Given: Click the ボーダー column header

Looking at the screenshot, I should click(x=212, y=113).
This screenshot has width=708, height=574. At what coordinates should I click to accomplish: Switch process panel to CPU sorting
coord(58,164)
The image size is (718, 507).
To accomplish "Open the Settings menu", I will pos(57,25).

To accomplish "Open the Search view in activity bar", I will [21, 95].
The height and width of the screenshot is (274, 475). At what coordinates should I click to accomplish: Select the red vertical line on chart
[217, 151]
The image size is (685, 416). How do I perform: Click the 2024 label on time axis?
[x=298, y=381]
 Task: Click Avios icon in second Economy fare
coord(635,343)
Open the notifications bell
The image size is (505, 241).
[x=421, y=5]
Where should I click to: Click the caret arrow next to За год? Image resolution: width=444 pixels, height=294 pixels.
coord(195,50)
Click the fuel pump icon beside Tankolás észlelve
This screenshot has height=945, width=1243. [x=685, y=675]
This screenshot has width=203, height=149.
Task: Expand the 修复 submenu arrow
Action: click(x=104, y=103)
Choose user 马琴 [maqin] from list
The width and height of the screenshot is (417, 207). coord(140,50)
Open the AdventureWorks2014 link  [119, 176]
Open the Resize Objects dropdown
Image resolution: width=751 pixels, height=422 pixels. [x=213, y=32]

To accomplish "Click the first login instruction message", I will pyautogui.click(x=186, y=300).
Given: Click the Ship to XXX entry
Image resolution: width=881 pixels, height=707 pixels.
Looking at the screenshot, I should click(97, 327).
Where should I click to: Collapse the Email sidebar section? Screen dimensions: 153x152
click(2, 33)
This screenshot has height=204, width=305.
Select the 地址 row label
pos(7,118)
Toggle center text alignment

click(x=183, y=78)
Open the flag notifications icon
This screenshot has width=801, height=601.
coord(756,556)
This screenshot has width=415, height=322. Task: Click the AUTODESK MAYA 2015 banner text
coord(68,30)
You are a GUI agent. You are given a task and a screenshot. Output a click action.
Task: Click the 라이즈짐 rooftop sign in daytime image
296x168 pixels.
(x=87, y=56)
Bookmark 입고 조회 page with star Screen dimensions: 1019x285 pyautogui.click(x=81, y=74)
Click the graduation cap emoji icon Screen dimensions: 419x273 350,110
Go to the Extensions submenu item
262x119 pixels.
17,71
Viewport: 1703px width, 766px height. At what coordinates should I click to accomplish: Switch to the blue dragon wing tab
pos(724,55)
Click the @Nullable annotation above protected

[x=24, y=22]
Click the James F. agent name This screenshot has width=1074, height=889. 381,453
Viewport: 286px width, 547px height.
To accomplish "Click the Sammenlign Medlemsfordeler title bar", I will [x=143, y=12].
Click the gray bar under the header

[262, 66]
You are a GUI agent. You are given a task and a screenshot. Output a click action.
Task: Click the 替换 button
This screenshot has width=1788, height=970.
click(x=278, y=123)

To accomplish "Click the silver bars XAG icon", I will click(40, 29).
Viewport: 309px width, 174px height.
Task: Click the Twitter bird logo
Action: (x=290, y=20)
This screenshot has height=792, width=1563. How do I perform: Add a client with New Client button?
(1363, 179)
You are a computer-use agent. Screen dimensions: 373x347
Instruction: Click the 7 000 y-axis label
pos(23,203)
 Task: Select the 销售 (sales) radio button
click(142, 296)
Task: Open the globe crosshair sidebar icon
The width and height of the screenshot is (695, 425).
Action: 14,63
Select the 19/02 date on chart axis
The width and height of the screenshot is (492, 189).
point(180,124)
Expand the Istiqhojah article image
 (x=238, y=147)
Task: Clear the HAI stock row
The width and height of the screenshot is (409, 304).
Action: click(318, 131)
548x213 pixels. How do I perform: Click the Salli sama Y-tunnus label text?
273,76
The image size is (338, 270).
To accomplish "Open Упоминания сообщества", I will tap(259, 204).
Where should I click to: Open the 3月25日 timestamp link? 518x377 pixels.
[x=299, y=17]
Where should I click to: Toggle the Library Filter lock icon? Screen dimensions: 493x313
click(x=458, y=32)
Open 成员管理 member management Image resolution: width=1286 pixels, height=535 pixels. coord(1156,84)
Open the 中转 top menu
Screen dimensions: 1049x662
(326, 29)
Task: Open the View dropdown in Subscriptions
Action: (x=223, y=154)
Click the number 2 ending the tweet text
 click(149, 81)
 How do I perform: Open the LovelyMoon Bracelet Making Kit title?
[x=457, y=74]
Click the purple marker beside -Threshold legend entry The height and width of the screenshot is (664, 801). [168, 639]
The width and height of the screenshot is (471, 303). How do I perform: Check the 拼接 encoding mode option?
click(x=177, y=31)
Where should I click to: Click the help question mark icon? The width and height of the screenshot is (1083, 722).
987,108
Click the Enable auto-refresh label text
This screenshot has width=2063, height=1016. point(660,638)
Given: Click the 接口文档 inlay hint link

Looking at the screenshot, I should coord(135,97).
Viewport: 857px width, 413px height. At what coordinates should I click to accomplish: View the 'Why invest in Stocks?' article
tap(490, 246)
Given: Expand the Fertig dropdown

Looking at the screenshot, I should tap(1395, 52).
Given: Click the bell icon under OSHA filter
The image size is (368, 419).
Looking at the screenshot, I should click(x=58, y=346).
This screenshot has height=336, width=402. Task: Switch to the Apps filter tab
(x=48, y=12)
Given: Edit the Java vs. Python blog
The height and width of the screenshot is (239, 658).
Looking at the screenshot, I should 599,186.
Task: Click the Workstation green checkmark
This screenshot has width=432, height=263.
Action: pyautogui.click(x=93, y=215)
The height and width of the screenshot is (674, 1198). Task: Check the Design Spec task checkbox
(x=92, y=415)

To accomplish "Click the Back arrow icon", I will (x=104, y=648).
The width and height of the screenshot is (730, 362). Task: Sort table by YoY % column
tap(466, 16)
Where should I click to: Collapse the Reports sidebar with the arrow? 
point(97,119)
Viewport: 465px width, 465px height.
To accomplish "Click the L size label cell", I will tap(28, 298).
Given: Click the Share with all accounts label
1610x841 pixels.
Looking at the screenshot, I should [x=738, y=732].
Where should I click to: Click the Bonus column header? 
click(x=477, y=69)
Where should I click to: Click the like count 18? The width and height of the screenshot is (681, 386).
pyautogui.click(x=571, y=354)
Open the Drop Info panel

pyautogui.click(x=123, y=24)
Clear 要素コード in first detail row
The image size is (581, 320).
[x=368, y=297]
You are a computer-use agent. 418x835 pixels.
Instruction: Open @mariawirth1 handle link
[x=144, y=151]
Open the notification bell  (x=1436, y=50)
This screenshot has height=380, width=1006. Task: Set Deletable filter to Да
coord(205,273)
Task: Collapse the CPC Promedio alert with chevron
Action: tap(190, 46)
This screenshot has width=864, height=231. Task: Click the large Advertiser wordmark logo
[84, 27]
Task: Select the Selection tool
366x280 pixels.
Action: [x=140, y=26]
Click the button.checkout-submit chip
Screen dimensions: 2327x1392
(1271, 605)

Problem to work on
Repeat all the records without altering a single word.

Response to this exercise
Given: Click the ボーダー column header

Looking at the screenshot, I should click(x=212, y=113).
This screenshot has width=708, height=574. At what coordinates should I click to accomplish: Switch process panel to CPU sorting
coord(58,164)
The image size is (718, 507).
To accomplish "Open the Settings menu", I will pos(57,25).

To accomplish "Open the Search view in activity bar", I will [21, 95].
The height and width of the screenshot is (274, 475). At what coordinates should I click to accomplish: Select the red vertical line on chart
[217, 151]
The image size is (685, 416). How do I perform: Click the 2024 label on time axis?
[x=298, y=381]
 Task: Click Avios icon in second Economy fare
coord(635,343)
Open the notifications bell
The image size is (505, 241).
[x=421, y=5]
Where should I click to: Click the caret arrow next to За год? Image resolution: width=444 pixels, height=294 pixels.
coord(195,50)
Click the fuel pump icon beside Tankolás észlelve
This screenshot has height=945, width=1243. [x=685, y=675]
This screenshot has width=203, height=149.
Task: Expand the 修复 submenu arrow
Action: click(x=104, y=103)
Choose user 马琴 [maqin] from list
The width and height of the screenshot is (417, 207). coord(140,50)
Open the AdventureWorks2014 link  [119, 176]
Open the Resize Objects dropdown
Image resolution: width=751 pixels, height=422 pixels. [x=213, y=32]

To accomplish "Click the first login instruction message", I will pyautogui.click(x=186, y=300).
Given: Click the Ship to XXX entry
Image resolution: width=881 pixels, height=707 pixels.
Looking at the screenshot, I should click(97, 327).
Where should I click to: Collapse the Email sidebar section? Screen dimensions: 153x152
click(2, 33)
This screenshot has height=204, width=305.
Select the 地址 row label
pos(7,118)
Toggle center text alignment

click(x=183, y=78)
Open the flag notifications icon
This screenshot has width=801, height=601.
coord(756,556)
This screenshot has width=415, height=322. Task: Click the AUTODESK MAYA 2015 banner text
coord(68,30)
You are a GUI agent. You are given a task and a screenshot. Output a click action.
Task: Click the 라이즈짐 rooftop sign in daytime image
296x168 pixels.
(x=87, y=56)
Bookmark 입고 조회 page with star Screen dimensions: 1019x285 pyautogui.click(x=81, y=74)
Click the graduation cap emoji icon Screen dimensions: 419x273 350,110
Go to the Extensions submenu item
262x119 pixels.
17,71
Viewport: 1703px width, 766px height. At what coordinates should I click to accomplish: Switch to the blue dragon wing tab
pos(724,55)
Click the @Nullable annotation above protected

[x=24, y=22]
Click the James F. agent name This screenshot has width=1074, height=889. 381,453
Viewport: 286px width, 547px height.
To accomplish "Click the Sammenlign Medlemsfordeler title bar", I will [x=143, y=12].
Click the gray bar under the header

[262, 66]
You are a GUI agent. You are given a task and a screenshot. Output a click action.
Task: Click the 替换 button
This screenshot has width=1788, height=970.
click(x=278, y=123)

To accomplish "Click the silver bars XAG icon", I will click(40, 29).
Viewport: 309px width, 174px height.
Task: Click the Twitter bird logo
Action: (x=290, y=20)
This screenshot has height=792, width=1563. How do I perform: Add a client with New Client button?
(1363, 179)
You are a computer-use agent. Screen dimensions: 373x347
Instruction: Click the 7 000 y-axis label
pos(23,203)
 Task: Select the 销售 (sales) radio button
click(142, 296)
Task: Open the globe crosshair sidebar icon
The width and height of the screenshot is (695, 425).
Action: 14,63
Select the 19/02 date on chart axis
The width and height of the screenshot is (492, 189).
point(180,124)
Expand the Istiqhojah article image
 (x=238, y=147)
Task: Clear the HAI stock row
The width and height of the screenshot is (409, 304).
Action: click(318, 131)
548x213 pixels. How do I perform: Click the Salli sama Y-tunnus label text?
273,76
The image size is (338, 270).
To accomplish "Open Упоминания сообщества", I will tap(259, 204).
Where should I click to: Open the 3月25日 timestamp link? 518x377 pixels.
[x=299, y=17]
Where should I click to: Toggle the Library Filter lock icon? Screen dimensions: 493x313
click(x=458, y=32)
Open 成员管理 member management Image resolution: width=1286 pixels, height=535 pixels. coord(1156,84)
Open the 中转 top menu
Screen dimensions: 1049x662
(326, 29)
Task: Open the View dropdown in Subscriptions
Action: (x=223, y=154)
Click the number 2 ending the tweet text
 click(149, 81)
 How do I perform: Open the LovelyMoon Bracelet Making Kit title?
[x=457, y=74]
Click the purple marker beside -Threshold legend entry The height and width of the screenshot is (664, 801). [168, 639]
The width and height of the screenshot is (471, 303). How do I perform: Check the 拼接 encoding mode option?
click(x=177, y=31)
Where should I click to: Click the help question mark icon? The width and height of the screenshot is (1083, 722).
987,108
Click the Enable auto-refresh label text
This screenshot has width=2063, height=1016. point(660,638)
Given: Click the 接口文档 inlay hint link

Looking at the screenshot, I should coord(135,97).
Viewport: 857px width, 413px height. At what coordinates should I click to accomplish: View the 'Why invest in Stocks?' article
tap(490, 246)
Given: Expand the Fertig dropdown

Looking at the screenshot, I should tap(1395, 52).
Given: Click the bell icon under OSHA filter
The image size is (368, 419).
Looking at the screenshot, I should click(x=58, y=346).
This screenshot has height=336, width=402. Task: Switch to the Apps filter tab
(x=48, y=12)
Given: Edit the Java vs. Python blog
The height and width of the screenshot is (239, 658).
Looking at the screenshot, I should 599,186.
Task: Click the Workstation green checkmark
This screenshot has width=432, height=263.
Action: pyautogui.click(x=93, y=215)
The height and width of the screenshot is (674, 1198). Task: Check the Design Spec task checkbox
(x=92, y=415)

To accomplish "Click the Back arrow icon", I will (x=104, y=648).
The width and height of the screenshot is (730, 362). Task: Sort table by YoY % column
tap(466, 16)
Where should I click to: Collapse the Reports sidebar with the arrow? 
point(97,119)
Viewport: 465px width, 465px height.
To accomplish "Click the L size label cell", I will tap(28, 298).
Given: Click the Share with all accounts label
1610x841 pixels.
Looking at the screenshot, I should [x=738, y=732].
Where should I click to: Click the Bonus column header? 
click(x=477, y=69)
Where should I click to: Click the like count 18? The width and height of the screenshot is (681, 386).
pyautogui.click(x=571, y=354)
Open the Drop Info panel

pyautogui.click(x=123, y=24)
Clear 要素コード in first detail row
The image size is (581, 320).
[x=368, y=297]
You are a computer-use agent. 418x835 pixels.
Instruction: Open @mariawirth1 handle link
[x=144, y=151]
Open the notification bell  (x=1436, y=50)
This screenshot has height=380, width=1006. Task: Set Deletable filter to Да
coord(205,273)
Task: Collapse the CPC Promedio alert with chevron
Action: tap(190, 46)
This screenshot has width=864, height=231. Task: Click the large Advertiser wordmark logo
[84, 27]
Task: Select the Selection tool
366x280 pixels.
Action: [x=140, y=26]
Click the button.checkout-submit chip
Screen dimensions: 2327x1392
(1271, 605)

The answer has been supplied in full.